### Task
Convert the part of the rows below that opens with the line containing "Options > Dynamics" and closes with the line containing "tap(600, 355)" into a two-column CSV headed text and answer, one line per row. Put each field in double quotes and turn any line breaks inside a field into spaces.

==== Provided data ====

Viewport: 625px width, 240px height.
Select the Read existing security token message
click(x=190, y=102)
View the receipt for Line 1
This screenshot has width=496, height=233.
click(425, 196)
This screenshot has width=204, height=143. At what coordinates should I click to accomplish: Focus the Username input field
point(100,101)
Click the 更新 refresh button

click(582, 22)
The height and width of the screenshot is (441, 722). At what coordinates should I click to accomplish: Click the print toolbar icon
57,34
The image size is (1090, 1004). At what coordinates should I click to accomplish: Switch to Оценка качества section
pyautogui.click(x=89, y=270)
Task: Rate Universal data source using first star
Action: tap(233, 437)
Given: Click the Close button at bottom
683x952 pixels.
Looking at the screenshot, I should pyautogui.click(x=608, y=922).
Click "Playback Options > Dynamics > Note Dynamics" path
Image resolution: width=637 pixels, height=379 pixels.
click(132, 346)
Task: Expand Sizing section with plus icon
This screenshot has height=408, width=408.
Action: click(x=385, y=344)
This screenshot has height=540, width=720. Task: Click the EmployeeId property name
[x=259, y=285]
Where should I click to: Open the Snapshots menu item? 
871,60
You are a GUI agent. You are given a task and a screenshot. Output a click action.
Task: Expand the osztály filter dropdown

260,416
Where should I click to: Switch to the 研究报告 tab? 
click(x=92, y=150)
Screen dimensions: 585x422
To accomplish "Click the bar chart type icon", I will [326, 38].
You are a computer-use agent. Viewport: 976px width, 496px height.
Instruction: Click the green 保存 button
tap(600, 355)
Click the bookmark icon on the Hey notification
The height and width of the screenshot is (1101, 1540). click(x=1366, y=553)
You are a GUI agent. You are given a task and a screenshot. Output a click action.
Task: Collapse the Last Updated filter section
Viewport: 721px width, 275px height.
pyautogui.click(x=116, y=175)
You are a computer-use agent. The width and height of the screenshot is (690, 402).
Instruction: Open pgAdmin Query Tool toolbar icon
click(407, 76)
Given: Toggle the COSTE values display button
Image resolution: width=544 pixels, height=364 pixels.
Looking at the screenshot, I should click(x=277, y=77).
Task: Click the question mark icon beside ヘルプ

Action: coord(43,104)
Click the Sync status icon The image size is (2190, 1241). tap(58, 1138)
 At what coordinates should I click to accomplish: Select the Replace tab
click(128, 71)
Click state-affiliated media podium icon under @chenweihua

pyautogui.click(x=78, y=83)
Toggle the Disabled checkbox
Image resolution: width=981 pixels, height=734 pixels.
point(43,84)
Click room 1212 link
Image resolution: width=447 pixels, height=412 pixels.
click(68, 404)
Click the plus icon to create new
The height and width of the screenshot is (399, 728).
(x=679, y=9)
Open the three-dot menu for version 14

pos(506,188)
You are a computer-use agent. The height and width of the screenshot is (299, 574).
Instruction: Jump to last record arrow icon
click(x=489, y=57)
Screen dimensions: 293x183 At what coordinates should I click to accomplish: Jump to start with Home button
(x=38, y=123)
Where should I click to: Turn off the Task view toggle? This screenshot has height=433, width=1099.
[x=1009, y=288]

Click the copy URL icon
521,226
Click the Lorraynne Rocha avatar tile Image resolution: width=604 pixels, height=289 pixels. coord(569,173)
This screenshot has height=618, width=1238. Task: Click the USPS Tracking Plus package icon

====

### Output below
text,answer
"Click ""Playback Options > Dynamics > Note Dynamics"" path Image resolution: width=637 pixels, height=379 pixels.","click(132, 346)"
"Task: Expand Sizing section with plus icon This screenshot has height=408, width=408.","Action: click(x=385, y=344)"
"This screenshot has height=540, width=720. Task: Click the EmployeeId property name","[x=259, y=285]"
"Where should I click to: Open the Snapshots menu item?","871,60"
"You are a GUI agent. You are given a task and a screenshot. Output a click action. Task: Expand the osztály filter dropdown","260,416"
"Where should I click to: Switch to the 研究报告 tab?","click(x=92, y=150)"
"Screen dimensions: 585x422 To accomplish ""Click the bar chart type icon"",","I will [326, 38]."
"You are a computer-use agent. Viewport: 976px width, 496px height. Instruction: Click the green 保存 button","tap(600, 355)"